Set down, exactly and only, everything from the line containing "You are a GUI" down to the line containing "Cancel setup with the 取消(C) button" in the data below; the pictures are not part of the copy.

··· Data provided ···

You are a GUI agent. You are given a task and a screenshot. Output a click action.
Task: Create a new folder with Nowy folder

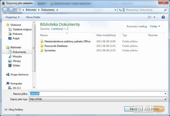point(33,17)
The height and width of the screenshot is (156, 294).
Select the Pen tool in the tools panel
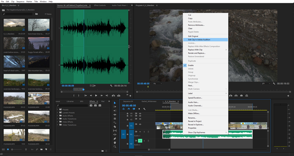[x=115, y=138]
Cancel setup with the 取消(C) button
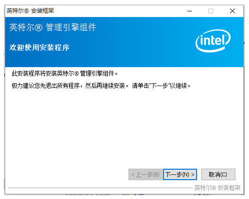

···
··· Data provided ···

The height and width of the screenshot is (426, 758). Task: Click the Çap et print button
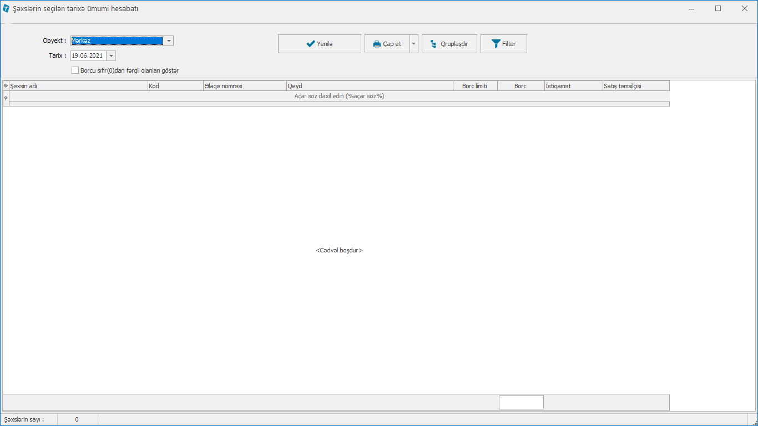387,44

···

** Answer box **
You are a GUI agent. You are given a task and a screenshot. Output a click action.
Task: Create a new folder with Nowy folder

point(33,17)
The height and width of the screenshot is (156, 294).
Select the Pen tool in the tools panel
[x=115, y=138]
Cancel setup with the 取消(C) button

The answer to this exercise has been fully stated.